Ela nasceu na Ucrânia, no ano de 1930. Por
10 anos viveu uma infância tranquila, mas em 22 de Junho de 1941 sua vida
começava a mudar radicalmente. Um bombardeio às 4 horas da madrugada anunciava
que a guerra havia chegado para ela. Num ato instintivo, Maria e sua mãe se
escondiam debaixo da cama sem nenhuma razão lógica, apenas emocional, de quem
sente que sua vida precisa ser protegida.

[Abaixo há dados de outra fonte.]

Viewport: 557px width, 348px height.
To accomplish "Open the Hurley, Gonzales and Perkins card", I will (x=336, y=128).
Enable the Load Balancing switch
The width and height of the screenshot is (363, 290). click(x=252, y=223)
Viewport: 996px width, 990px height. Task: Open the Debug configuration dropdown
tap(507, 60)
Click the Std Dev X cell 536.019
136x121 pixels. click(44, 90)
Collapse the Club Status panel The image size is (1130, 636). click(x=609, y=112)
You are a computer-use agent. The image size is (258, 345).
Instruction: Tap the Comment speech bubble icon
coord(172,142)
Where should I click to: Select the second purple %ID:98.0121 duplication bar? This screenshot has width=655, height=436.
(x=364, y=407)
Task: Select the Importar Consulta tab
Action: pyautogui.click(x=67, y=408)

Aquela infância ficou para trás e o sentido
de sobrevivência falava mais alto, pois durante a guerra não se sente medo,
apenas coragem para resguardar a vida, como diz Maria. Quem sabe como é passar
a noite na floresta mergulhado num rio, apenas com a cabeça para fora,
esperando uma oportunidade para escapar dos soldados alemães, que prendiam
civis e os levavam para Alemanha a trabalho? Maria sabe! Esta foi sua experiência
com apenas 13 anos de idade!
Ela e sua família tinham uma sina: escapar e
resistir para depois voltar para casa. Mas quanto mais insistiam nesta investida
mais longe ficavam de seu objetivo, até que o destino os levou a Viena, na
Áustria, através de um trem fechado, onde muitos iguais a Maria mantinham-se
apertados sem saber para onde os levavam. Pura incerteza, mas resistia Maria!

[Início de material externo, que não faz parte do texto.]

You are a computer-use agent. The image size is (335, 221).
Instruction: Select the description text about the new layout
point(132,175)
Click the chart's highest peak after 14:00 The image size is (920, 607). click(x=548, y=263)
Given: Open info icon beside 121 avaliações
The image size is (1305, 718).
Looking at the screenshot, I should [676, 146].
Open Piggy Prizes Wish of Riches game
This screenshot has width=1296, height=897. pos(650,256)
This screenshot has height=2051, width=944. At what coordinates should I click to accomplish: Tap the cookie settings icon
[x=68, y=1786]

De 1943 a 1945, ela trabalhou junto à mãe
num hotel destinado a abrigar famílias de oficiais alemães. Agora Maria, já com
seus 15 anos, limpava, cozinhava e conhecia a solidariedade de uma cozinheira
alemã que lhe dava comida às escondidas, que logo era dividida entre outros
como nossa Maria. Parece que o ser humano reage com o que tem de melhor em
momentos de extrema dificuldade! Que sorte tem nossa Maria!

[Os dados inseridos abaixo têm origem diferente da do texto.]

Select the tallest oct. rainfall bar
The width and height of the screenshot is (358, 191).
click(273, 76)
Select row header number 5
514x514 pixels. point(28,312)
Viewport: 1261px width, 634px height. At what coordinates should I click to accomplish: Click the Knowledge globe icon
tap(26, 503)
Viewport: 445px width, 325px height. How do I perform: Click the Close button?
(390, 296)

Andavam em turma, pois se sentiam protegidos,
e assim viveram até 1949, quando tentando avançar chegaram à Itália. Não tinham
nada, cozinhavam em fogão improvisado com tijolos e a panela era um capacete de
soldado que encontraram no caminho, pareciam moradores de rua e estavam vivos!
Não puderam ficar na Itália, pois lá não recebiam estrangeiros e então Maria e
sua família voltou à Áustria.
Depois de muita resistência surgiu a possibilidade
de ir para outro país, Chile, como queria seu pai, mas Maria recusou-se, sem
saber por que, só sabia que não queria ir para lá. Parece que Maria sentia que
seu destino estava no Brasil, pois quando este novo caminho se apresentou ela não
teve dúvidas.
Em Fevereiro de 1949, Maria e sua família embarcou
para o Brasil. Depois de 15 dias de viagem num navio, chegaram à Ilha das
Flores, no Rio de Janeiro. No dia 16 de Março de 1949, Maria estava onde queria!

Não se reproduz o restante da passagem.